Seborrheic dermatitis is not a disorder of sebaceous glands. Many normal young adults have an oily-looking skin but no SD. Moreover, the sebum secretion rate from the forehead of SD patients is normal. Though Parkinson′s disease is associated with seborrhea and seborrheic dermatitis, its treatment with L-dopa reduces sebum secretion if it is in excess but has no effect if the sebum secretion is normal. It has been suggested that the increased sebum levels in patients of Parkinson′s disease have permissive effect on the growth of Malassezia . It may be concluded that seborrhea may be a predisposing factor but is not the primary etiological factor for seborrheic dermatitis. This is supported by the fact that low-dose oral isotretinoin, a known sebostatic agent, given for several months, is useful in stubborn seborrheic dermatitis. However, the effects of isotretinoin on the regularization of disturbed keratinization may also be responsible for this improvement.

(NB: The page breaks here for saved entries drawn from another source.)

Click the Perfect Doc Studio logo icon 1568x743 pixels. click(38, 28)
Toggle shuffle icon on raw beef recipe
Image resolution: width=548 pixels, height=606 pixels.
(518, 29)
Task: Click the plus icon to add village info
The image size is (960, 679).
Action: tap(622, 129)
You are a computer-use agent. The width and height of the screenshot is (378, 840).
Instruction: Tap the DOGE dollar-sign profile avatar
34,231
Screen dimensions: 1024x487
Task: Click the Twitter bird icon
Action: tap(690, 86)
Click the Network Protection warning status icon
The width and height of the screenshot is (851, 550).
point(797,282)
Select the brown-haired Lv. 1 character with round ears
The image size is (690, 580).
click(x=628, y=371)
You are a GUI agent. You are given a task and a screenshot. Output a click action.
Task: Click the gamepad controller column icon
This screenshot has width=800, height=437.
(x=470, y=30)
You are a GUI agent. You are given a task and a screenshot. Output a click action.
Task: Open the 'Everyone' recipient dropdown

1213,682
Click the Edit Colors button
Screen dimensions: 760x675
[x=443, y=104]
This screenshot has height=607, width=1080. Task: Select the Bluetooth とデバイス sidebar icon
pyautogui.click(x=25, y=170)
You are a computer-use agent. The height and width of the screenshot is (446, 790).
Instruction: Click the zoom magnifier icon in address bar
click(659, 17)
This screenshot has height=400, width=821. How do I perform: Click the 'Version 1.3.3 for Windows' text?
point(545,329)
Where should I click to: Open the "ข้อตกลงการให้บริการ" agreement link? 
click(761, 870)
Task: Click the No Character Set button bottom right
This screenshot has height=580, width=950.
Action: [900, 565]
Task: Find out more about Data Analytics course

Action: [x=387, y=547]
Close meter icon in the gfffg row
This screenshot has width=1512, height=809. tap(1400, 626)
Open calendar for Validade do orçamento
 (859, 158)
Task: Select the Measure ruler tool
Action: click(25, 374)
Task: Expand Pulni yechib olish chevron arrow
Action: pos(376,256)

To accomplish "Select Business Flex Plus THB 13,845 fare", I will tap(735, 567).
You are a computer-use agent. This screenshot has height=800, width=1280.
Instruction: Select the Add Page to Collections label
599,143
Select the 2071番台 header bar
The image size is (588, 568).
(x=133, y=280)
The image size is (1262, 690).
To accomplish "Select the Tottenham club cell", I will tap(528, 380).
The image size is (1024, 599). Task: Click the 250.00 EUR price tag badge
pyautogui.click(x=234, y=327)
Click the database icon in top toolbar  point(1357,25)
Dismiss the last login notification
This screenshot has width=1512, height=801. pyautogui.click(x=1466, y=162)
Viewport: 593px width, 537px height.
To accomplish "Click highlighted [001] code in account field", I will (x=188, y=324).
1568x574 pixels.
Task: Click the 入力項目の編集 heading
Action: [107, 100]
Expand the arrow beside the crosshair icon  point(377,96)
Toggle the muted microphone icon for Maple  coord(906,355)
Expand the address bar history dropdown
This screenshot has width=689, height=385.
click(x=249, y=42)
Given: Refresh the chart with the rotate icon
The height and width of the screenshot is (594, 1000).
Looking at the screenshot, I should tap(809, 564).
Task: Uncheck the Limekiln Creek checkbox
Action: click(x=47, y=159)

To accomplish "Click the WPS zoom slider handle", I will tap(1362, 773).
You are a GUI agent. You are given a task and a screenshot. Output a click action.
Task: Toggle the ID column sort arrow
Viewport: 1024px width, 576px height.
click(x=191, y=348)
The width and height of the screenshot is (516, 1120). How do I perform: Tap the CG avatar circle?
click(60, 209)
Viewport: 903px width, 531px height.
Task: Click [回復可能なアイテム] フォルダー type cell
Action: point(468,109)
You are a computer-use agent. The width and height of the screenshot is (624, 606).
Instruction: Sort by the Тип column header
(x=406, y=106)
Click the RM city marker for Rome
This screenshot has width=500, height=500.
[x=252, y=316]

Newborns have high sebum production from active sebaceous glands due to their stimulation by circulating maternal androgens. Infantile seborrheic dermatitis (ISD) clears spontaneously within 3 to 4 weeks after birth and is attributed, albeit without much scientific support, to decreased levels of sebum production. Besides that, it is not established that ISD is the same condition as SD seen in adolescents and adults. Most infants with ISD become normal in adult life; only 7 of 88 ISD patients had persistent seborrheic dermatitis when reviewed 10 years later. Sometimes, typical ISD transforms into atopic dermatitis later. In two different studies, 19 and 27.5% of ISD patients, when reviewed 12 and 13 years later respectively, were diagnosed as having atopic dermatitis., This confusion is due to a clinical overlap between the two conditions, particularly in the early stages. Cohen concluded that ketoconazole is at least as effective at treating seborrheic dermatitis as steroid creams and may be better at preventing recurrences, providing a good alternative to steroid creams in infants.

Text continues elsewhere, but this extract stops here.